Buscando na referência cultural de Tubarão a fonte de inspiração para seus trabalhos, incorporado pela fé e religiosidade, as artistas Lilian Guedes e Valéria Braga mostram os resultados desta produção em uma exposição, de 23 a 29 deste mês, no Farol Shopping.


Denominadas de Alumiar, de Lilian, e Vitrô, de Valéria, elas buscaram nos vitrais da Catedral de Tubarão e nas suas memórias afetivas uma forma contemporânea para mostrar os resultados de suas pesquisas nestas coleções.


A arte das duas artistas/artesãs trabalha minuciosamente cada detalhe, tanto Lilian com suas luminárias decorativas e contemplativas, quanto Valéria com seus terços, levando para dentro de casa a energia destes trabalhos de arte.


Com seus cachepôs e caixas iluminadas, Lilian leva a estes trabalhos toda sua experiência de anos na produção de mandalas, transmitindo leveza por meio de cores transparentes e vibrantes dos vitrais agregadas na Coleção Alumiar, de beleza artística decorativa e contemplativa.

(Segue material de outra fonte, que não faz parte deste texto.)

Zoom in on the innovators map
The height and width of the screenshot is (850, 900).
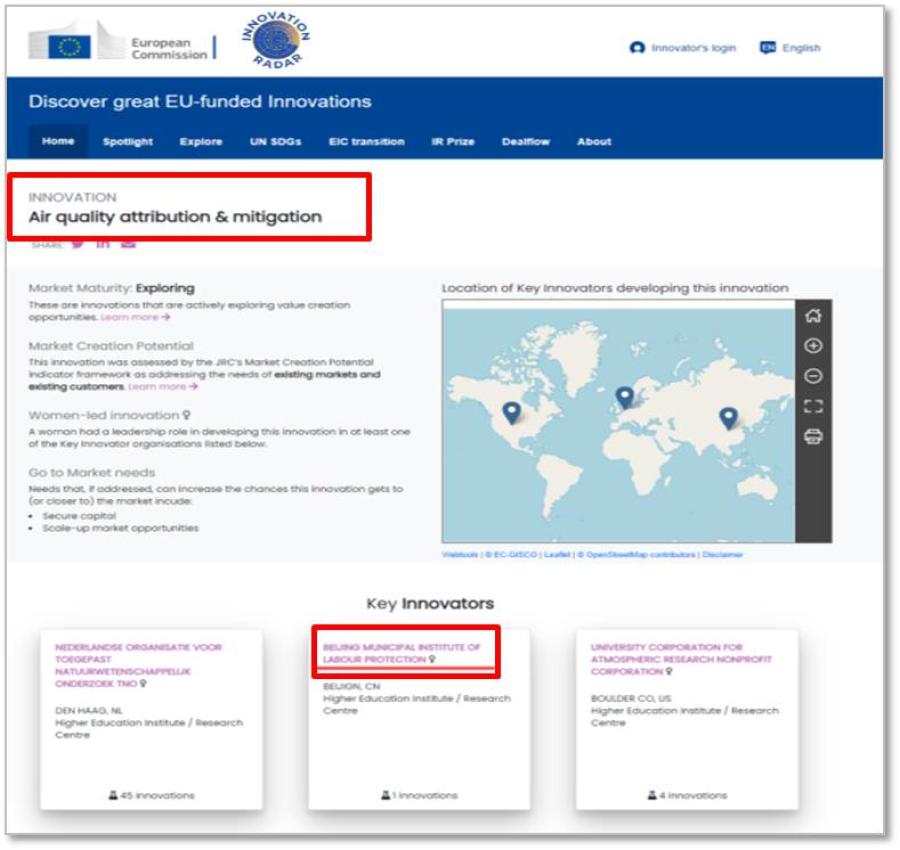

A partir das observações e das pesquisas sobre os vitrais da Catedral, foram surgindo desenhos que logo se transformaram na coleção de Lilian. Segundo ela, tudo foi projetado para oferecer uma arte decorativa e contemplativa, agregada pelas cores e luzes de cada peça quando acesas ou não, aproveitando a luz do dia. “Uma das características mais importantes dos vitrais é justamente a variedade de cores, que pode transformar um simples ambiente em algo rico e esplendoroso”, diz.


A coleção Vitrô, de Valéria Braga, é inspirada pela energia dos antigos terços decorativos e pela beleza atemporal dos vitrais da Catedral.  A coleção resgata memórias afetivas e aflora sentimentos, trazendo um olhar contemporâneo para o ancestral símbolo sagrado.


Segundo Valéria, a coleção surgiu a partir de um curso de capacitação para artesãs, com o intuito de criar um artesanato identificado culturalmente com a cidade de Tubarão. Valéria aliou a essa proposta a vontade de recriar os antigos terços de parede que existiam na casa dos seus avós e dos seus pais, de uma forma original e contemporânea ao mesmo tempo. Além dos terços, a coleção apresenta outros adornos decorativos.


“O nome da coleção foi inspirado no primeiro vitral que vi, quando ainda era criança. Uma janela redonda que havia na casa dos meus padrinhos e que os adultos chamavam de vitrô. O nome também tem uma sonoridade que remete ao antigo, ao retrô”, ressalta.